Análise do cientista político
Para o cientista político Adriano Oliveira, apesar da atual forte influência – positiva e negativa – sobre o debate público, Bolsonaro pode vir a experimentar problemas de governabilidade caso a economia do País não decole e parte do grande percentual de desempregados não veja uma melhora no cenário. “O eleitor ideológico e fortemente antipetista vai continuar com ele, mas será minoria. O bolsonarismo é sustentado pelo antilulismo. Se o lulismo, de alguma forma, ressurgir, até por conta de uma eventual soltura do ex-presidente, a oposição pode ser fortalecida”.
Aonde, então, o discurso bélico do presidente poderia levar o País? “Essa aposta de Bolsonaro na polarização pode possibilitar o retorno da esquerda ao poder. Ele tem um discurso pouco diplomático, retoma questões absurdas, como a ditadura.
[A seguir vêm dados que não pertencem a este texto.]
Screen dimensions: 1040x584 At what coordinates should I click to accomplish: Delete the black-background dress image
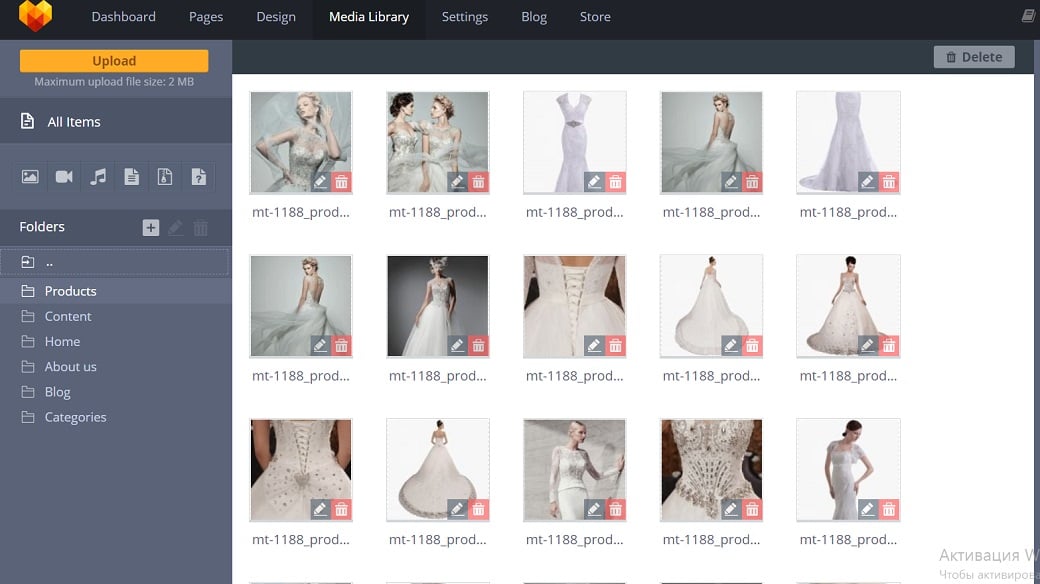[478, 346]
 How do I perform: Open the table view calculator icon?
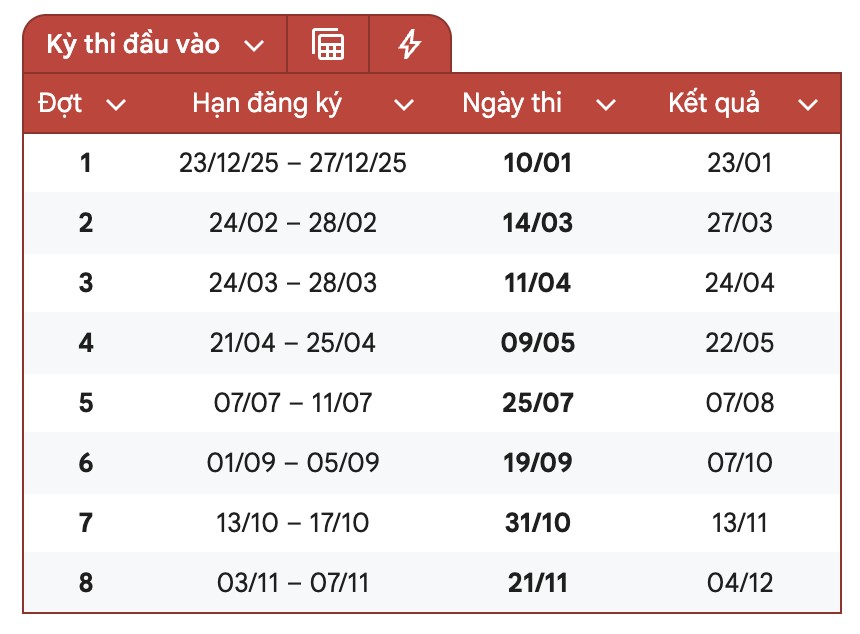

Tudo isso dá munição para esquerda, que está com um discurso obsoleto. Era hora de surgir alguma coisa nova, mas ele aposta no acirramento e mantém pautas de campanha. Deveria deixar de focar na reeleição – o que é outro absurdo para quem acabou de começar a governar –, ter mais objetividade, tocar a ecomia, botar o país pra frente”, diz Catarina Rochamonte.